# [TASK TO CARRY OUT]
Render every line of the data below as a numbered list, omitting the blank lines.

# [GIVEN RECORDS]
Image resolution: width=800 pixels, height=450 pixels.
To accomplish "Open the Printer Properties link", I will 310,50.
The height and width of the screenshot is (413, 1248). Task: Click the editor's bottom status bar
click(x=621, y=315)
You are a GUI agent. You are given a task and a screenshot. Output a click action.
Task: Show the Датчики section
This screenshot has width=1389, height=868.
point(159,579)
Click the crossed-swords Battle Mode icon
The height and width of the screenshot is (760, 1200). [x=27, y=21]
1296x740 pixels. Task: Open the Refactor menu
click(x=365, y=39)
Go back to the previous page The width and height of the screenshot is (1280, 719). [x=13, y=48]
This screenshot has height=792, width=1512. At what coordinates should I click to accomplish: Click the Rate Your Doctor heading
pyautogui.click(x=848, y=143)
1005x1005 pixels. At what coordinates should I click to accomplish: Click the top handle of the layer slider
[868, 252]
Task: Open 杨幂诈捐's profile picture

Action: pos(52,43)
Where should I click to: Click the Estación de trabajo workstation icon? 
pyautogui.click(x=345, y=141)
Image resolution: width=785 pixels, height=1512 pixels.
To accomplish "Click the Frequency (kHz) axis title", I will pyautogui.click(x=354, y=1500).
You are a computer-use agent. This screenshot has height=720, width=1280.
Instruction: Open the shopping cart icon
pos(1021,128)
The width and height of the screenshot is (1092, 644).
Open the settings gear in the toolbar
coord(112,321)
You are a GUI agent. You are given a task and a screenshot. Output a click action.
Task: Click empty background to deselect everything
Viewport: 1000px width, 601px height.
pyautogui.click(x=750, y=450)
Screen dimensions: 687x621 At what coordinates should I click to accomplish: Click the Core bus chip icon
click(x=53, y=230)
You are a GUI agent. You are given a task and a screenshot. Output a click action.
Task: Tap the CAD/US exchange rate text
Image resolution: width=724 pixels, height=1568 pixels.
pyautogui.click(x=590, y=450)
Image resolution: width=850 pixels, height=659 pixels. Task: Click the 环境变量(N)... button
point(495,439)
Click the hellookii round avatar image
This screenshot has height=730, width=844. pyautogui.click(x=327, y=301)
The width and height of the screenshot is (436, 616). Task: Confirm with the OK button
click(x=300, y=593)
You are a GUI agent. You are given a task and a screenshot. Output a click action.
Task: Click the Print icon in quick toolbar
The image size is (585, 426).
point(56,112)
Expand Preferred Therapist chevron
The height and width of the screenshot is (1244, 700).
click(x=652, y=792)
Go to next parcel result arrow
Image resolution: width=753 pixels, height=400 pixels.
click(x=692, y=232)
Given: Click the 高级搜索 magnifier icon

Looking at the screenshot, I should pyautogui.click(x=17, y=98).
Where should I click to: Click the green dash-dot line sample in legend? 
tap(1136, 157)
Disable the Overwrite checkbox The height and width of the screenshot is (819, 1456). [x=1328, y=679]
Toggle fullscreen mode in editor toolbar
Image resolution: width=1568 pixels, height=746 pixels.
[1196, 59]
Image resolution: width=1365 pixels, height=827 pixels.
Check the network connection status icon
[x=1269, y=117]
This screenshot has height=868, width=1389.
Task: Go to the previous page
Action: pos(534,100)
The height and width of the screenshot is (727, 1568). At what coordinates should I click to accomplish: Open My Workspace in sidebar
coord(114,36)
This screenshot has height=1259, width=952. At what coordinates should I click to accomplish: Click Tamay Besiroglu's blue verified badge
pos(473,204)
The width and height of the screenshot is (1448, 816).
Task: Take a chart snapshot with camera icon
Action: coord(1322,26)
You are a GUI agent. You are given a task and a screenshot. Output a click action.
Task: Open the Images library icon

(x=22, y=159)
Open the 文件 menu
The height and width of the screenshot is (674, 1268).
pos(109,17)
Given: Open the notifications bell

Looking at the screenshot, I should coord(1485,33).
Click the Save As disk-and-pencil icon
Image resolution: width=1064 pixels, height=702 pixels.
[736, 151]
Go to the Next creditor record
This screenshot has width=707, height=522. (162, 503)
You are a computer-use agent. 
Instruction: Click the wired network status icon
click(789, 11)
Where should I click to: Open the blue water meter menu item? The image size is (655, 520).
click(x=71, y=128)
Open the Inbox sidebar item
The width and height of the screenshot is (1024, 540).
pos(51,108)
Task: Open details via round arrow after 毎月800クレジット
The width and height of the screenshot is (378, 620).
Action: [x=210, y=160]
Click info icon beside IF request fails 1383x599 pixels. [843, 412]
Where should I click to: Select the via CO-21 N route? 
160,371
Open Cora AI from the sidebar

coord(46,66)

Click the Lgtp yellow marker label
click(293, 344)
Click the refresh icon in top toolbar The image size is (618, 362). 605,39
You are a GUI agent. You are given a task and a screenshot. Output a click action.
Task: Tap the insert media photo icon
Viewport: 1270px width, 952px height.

# [SOLVED EXERCISE]
1. Image resolution: width=800 pixels, height=450 pixels.
2. To accomplish "Open the Printer Properties link", I will 310,50.
3. The height and width of the screenshot is (413, 1248). Task: Click the editor's bottom status bar
4. click(x=621, y=315)
5. You are a GUI agent. You are given a task and a screenshot. Output a click action.
6. Task: Show the Датчики section
7. This screenshot has width=1389, height=868.
8. point(159,579)
9. Click the crossed-swords Battle Mode icon
10. The height and width of the screenshot is (760, 1200). [x=27, y=21]
11. 1296x740 pixels. Task: Open the Refactor menu
12. click(x=365, y=39)
13. Go back to the previous page The width and height of the screenshot is (1280, 719). [x=13, y=48]
14. This screenshot has height=792, width=1512. At what coordinates should I click to accomplish: Click the Rate Your Doctor heading
15. pyautogui.click(x=848, y=143)
16. 1005x1005 pixels. At what coordinates should I click to accomplish: Click the top handle of the layer slider
17. [868, 252]
18. Task: Open 杨幂诈捐's profile picture
19. Action: pos(52,43)
20. Where should I click to: Click the Estación de trabajo workstation icon? 
21. pyautogui.click(x=345, y=141)
22. Image resolution: width=785 pixels, height=1512 pixels.
23. To accomplish "Click the Frequency (kHz) axis title", I will pyautogui.click(x=354, y=1500).
24. You are a computer-use agent. This screenshot has height=720, width=1280.
25. Instruction: Open the shopping cart icon
26. pos(1021,128)
27. The width and height of the screenshot is (1092, 644).
28. Open the settings gear in the toolbar
29. coord(112,321)
30. You are a GUI agent. You are given a task and a screenshot. Output a click action.
31. Task: Click empty background to deselect everything
32. Viewport: 1000px width, 601px height.
33. pyautogui.click(x=750, y=450)
34. Screen dimensions: 687x621 At what coordinates should I click to accomplish: Click the Core bus chip icon
35. click(x=53, y=230)
36. You are a GUI agent. You are given a task and a screenshot. Output a click action.
37. Task: Tap the CAD/US exchange rate text
38. Image resolution: width=724 pixels, height=1568 pixels.
39. pyautogui.click(x=590, y=450)
40. Image resolution: width=850 pixels, height=659 pixels. Task: Click the 环境变量(N)... button
41. point(495,439)
42. Click the hellookii round avatar image
43. This screenshot has height=730, width=844. pyautogui.click(x=327, y=301)
44. The width and height of the screenshot is (436, 616). Task: Confirm with the OK button
45. click(x=300, y=593)
46. You are a GUI agent. You are given a task and a screenshot. Output a click action.
47. Task: Click the Print icon in quick toolbar
48. The image size is (585, 426).
49. point(56,112)
50. Expand Preferred Therapist chevron
51. The height and width of the screenshot is (1244, 700).
52. click(x=652, y=792)
53. Go to next parcel result arrow
54. Image resolution: width=753 pixels, height=400 pixels.
55. click(x=692, y=232)
56. Given: Click the 高级搜索 magnifier icon
57. Looking at the screenshot, I should pyautogui.click(x=17, y=98).
58. Where should I click to: Click the green dash-dot line sample in legend? 
59. tap(1136, 157)
60. Disable the Overwrite checkbox The height and width of the screenshot is (819, 1456). [x=1328, y=679]
61. Toggle fullscreen mode in editor toolbar
62. Image resolution: width=1568 pixels, height=746 pixels.
63. [1196, 59]
64. Image resolution: width=1365 pixels, height=827 pixels.
65. Check the network connection status icon
66. [x=1269, y=117]
67. This screenshot has height=868, width=1389.
68. Task: Go to the previous page
69. Action: pos(534,100)
70. The height and width of the screenshot is (727, 1568). At what coordinates should I click to accomplish: Open My Workspace in sidebar
71. coord(114,36)
72. This screenshot has height=1259, width=952. At what coordinates should I click to accomplish: Click Tamay Besiroglu's blue verified badge
73. pos(473,204)
74. The width and height of the screenshot is (1448, 816).
75. Task: Take a chart snapshot with camera icon
76. Action: coord(1322,26)
77. You are a GUI agent. You are given a task and a screenshot. Output a click action.
78. Task: Open the Images library icon
79. (x=22, y=159)
80. Open the 文件 menu
81. The height and width of the screenshot is (674, 1268).
82. pos(109,17)
83. Given: Open the notifications bell
84. Looking at the screenshot, I should coord(1485,33).
85. Click the Save As disk-and-pencil icon
86. Image resolution: width=1064 pixels, height=702 pixels.
87. [736, 151]
88. Go to the Next creditor record
89. This screenshot has width=707, height=522. (162, 503)
90. You are a computer-use agent. 
91. Instruction: Click the wired network status icon
92. click(789, 11)
93. Where should I click to: Open the blue water meter menu item? The image size is (655, 520).
94. click(x=71, y=128)
95. Open the Inbox sidebar item
96. The width and height of the screenshot is (1024, 540).
97. pos(51,108)
98. Task: Open details via round arrow after 毎月800クレジット
99. The width and height of the screenshot is (378, 620).
100. Action: [x=210, y=160]
101. Click info icon beside IF request fails 1383x599 pixels. [843, 412]
102. Where should I click to: Select the via CO-21 N route? 
103. 160,371
104. Open Cora AI from the sidebar
105. coord(46,66)
106. Click the Lgtp yellow marker label
107. click(293, 344)
108. Click the refresh icon in top toolbar The image size is (618, 362). 605,39
109. You are a GUI agent. You are given a task and a screenshot. Output a click action.
110. Task: Tap the insert media photo icon
111. Viewport: 1270px width, 952px height.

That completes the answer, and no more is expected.